[Stored records]
----

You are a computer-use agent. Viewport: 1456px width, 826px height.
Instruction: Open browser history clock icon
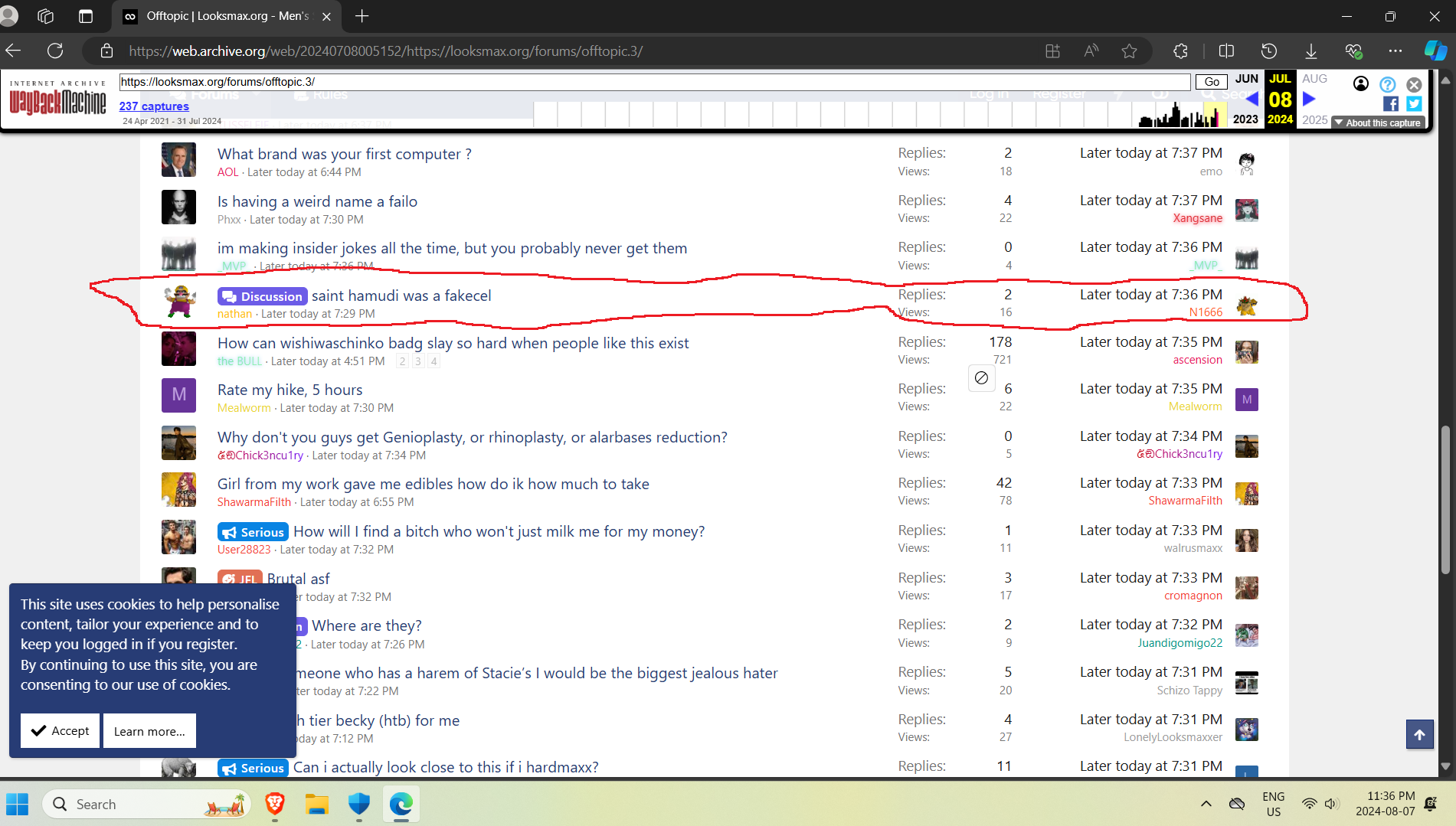1269,51
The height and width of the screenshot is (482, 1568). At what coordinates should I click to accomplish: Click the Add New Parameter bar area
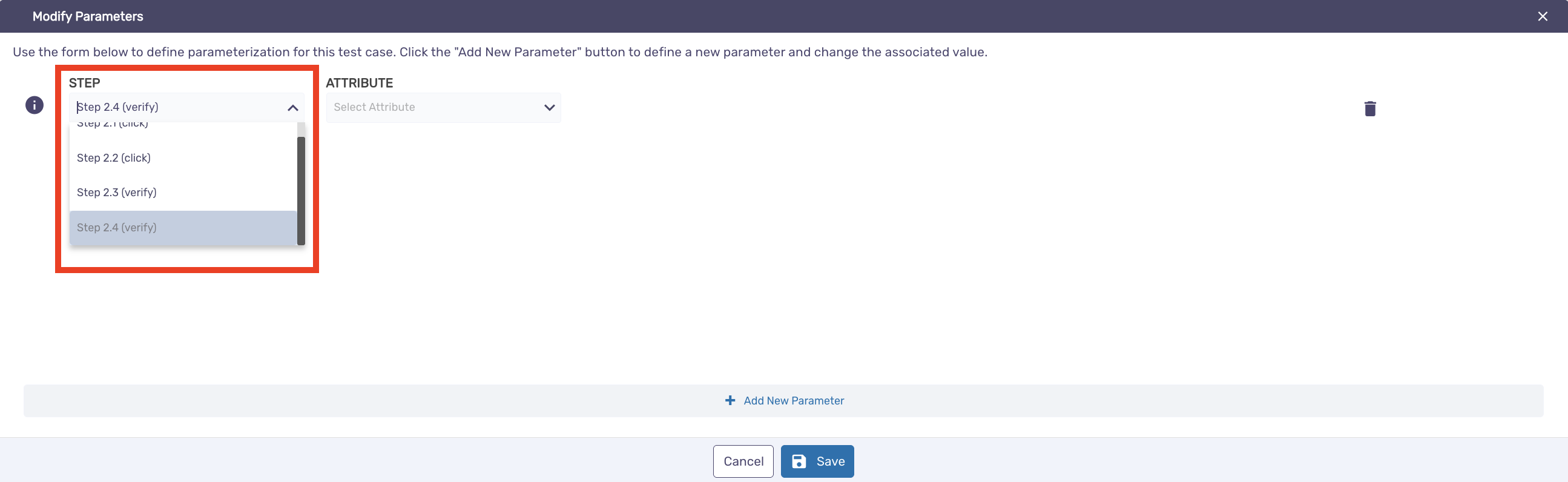[x=783, y=400]
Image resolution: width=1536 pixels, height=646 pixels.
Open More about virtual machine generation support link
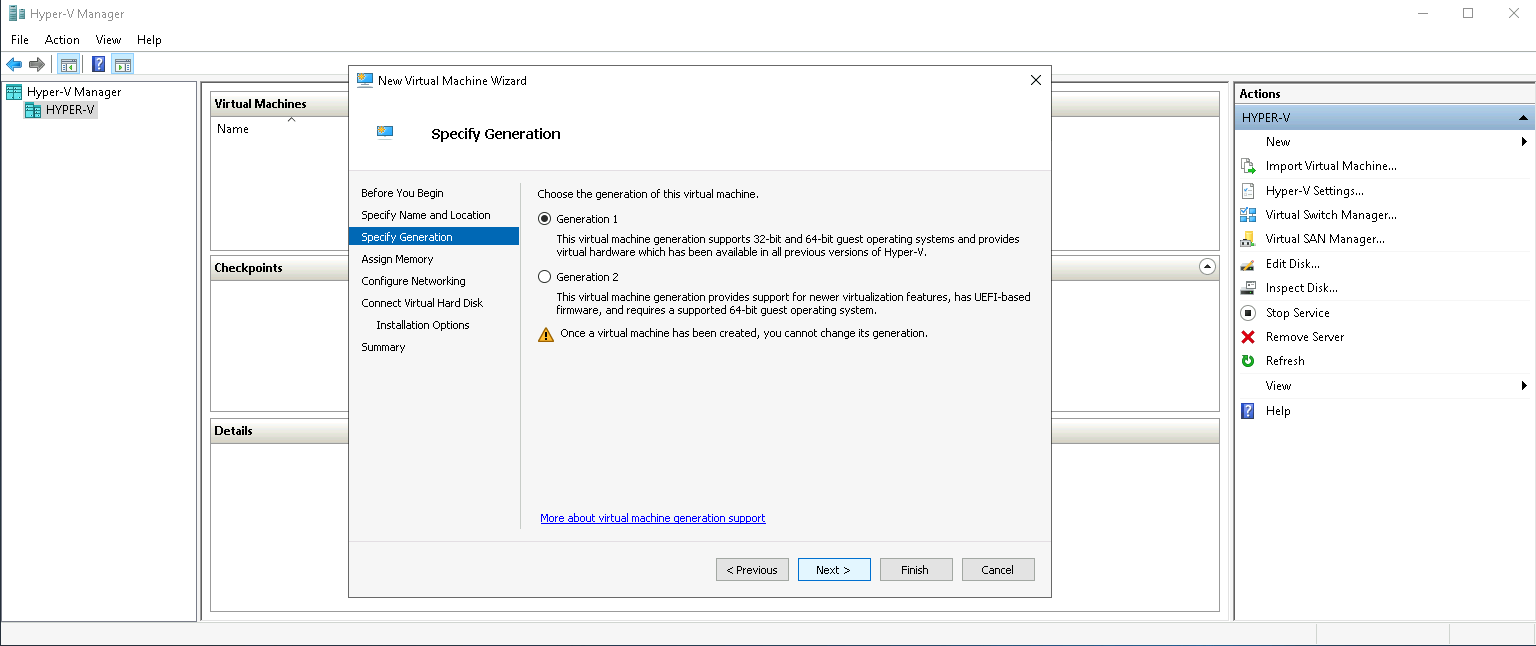pyautogui.click(x=652, y=518)
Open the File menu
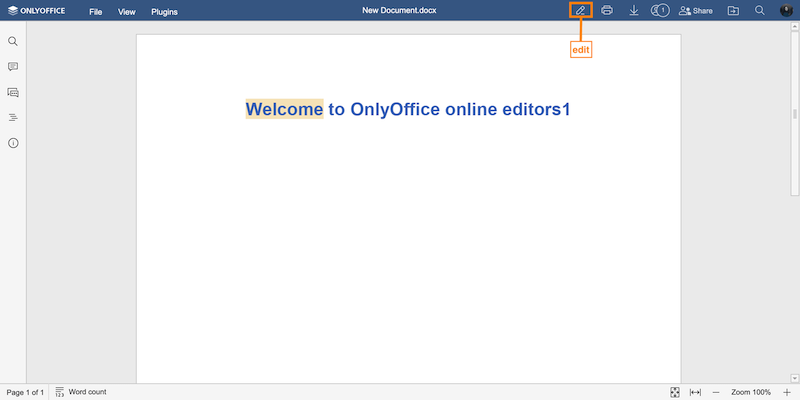800x400 pixels. [x=95, y=12]
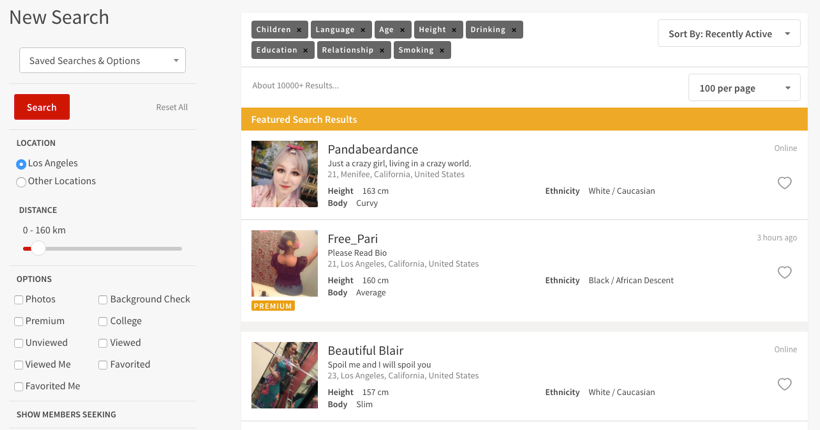Open the Saved Searches & Options dropdown
This screenshot has height=430, width=820.
click(x=102, y=61)
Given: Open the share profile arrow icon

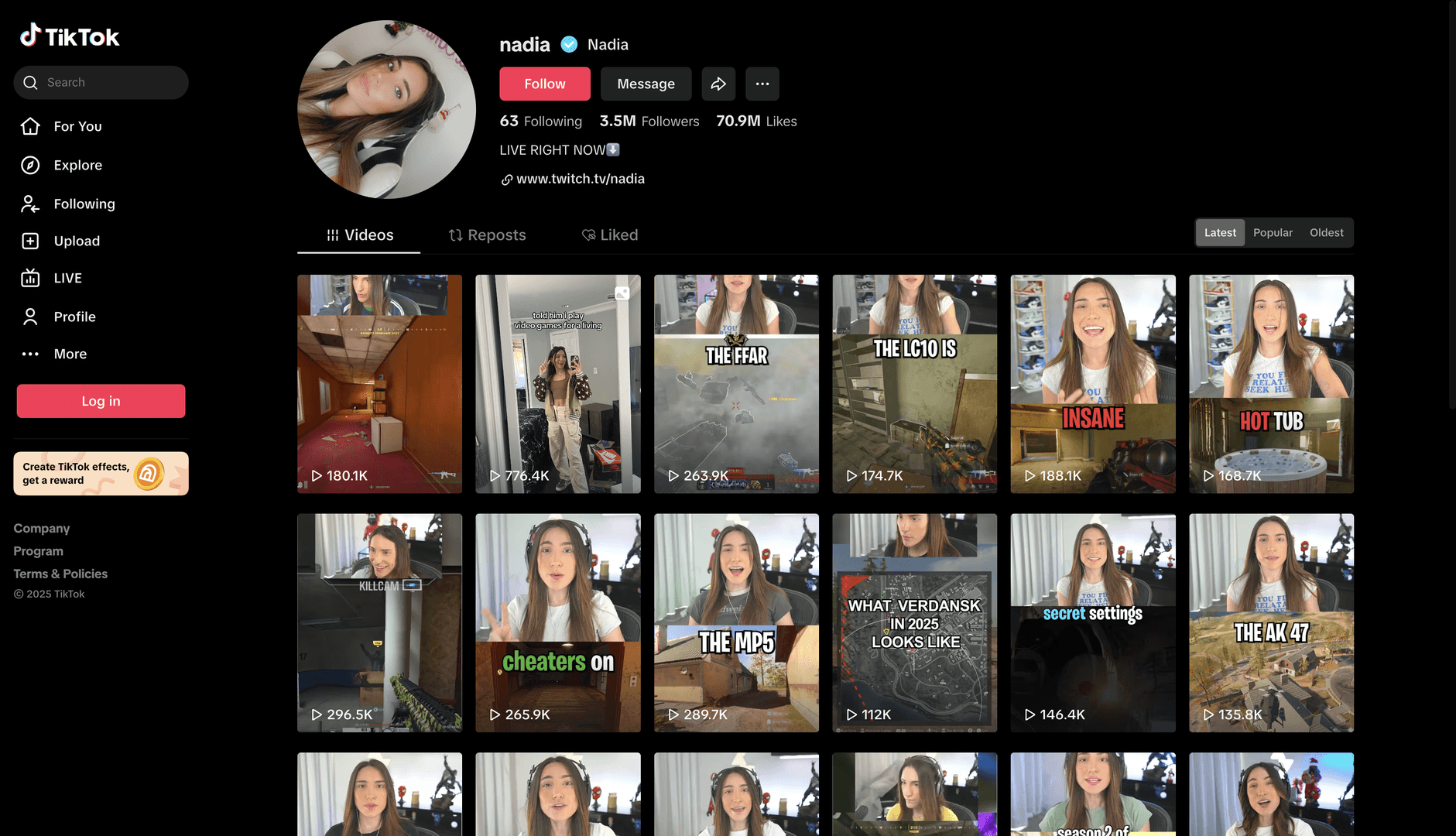Looking at the screenshot, I should tap(718, 84).

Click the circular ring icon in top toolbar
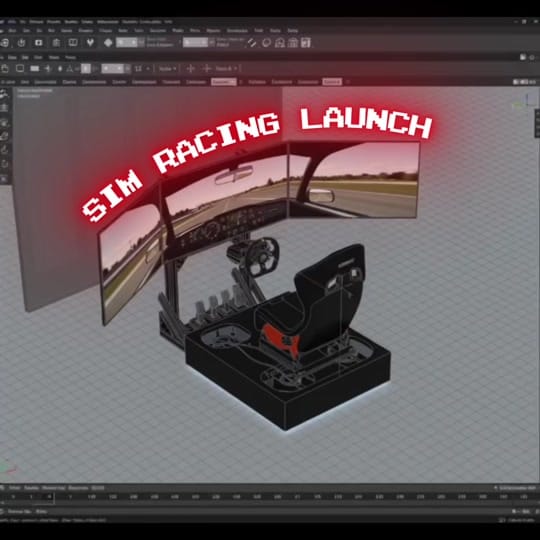pyautogui.click(x=266, y=43)
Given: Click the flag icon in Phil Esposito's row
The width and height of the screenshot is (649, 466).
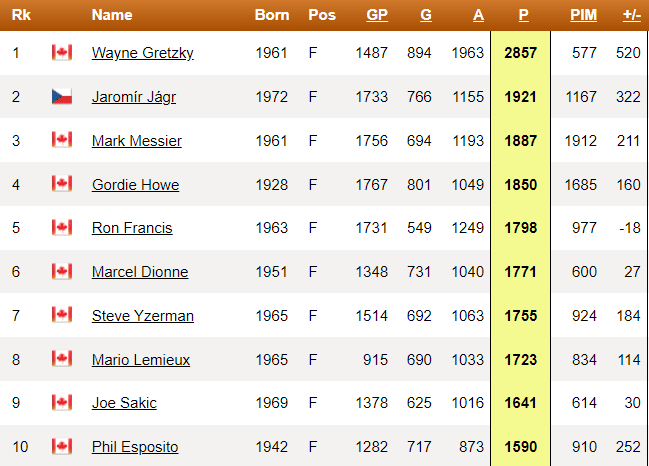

----

● Exercise aim:
Beginning with the line that contains "The height and" and ending with the last line of the data above, output those lines exactly and nothing more, without any pictures.

● Result for this task:
The height and width of the screenshot is (482, 1568). At what coordinates should I click to accomplish: Click the Add New Parameter bar area
[x=783, y=400]
Image resolution: width=1536 pixels, height=646 pixels.
Open More about virtual machine generation support link
pyautogui.click(x=652, y=518)
Open the File menu
800x400 pixels. [x=95, y=12]
Open the Saved Searches & Options dropdown
This screenshot has height=430, width=820.
click(x=102, y=61)
Given: Open the share profile arrow icon

Looking at the screenshot, I should tap(718, 84).

Click the circular ring icon in top toolbar
pyautogui.click(x=266, y=43)
Given: Click the flag icon in Phil Esposito's row
The width and height of the screenshot is (649, 466).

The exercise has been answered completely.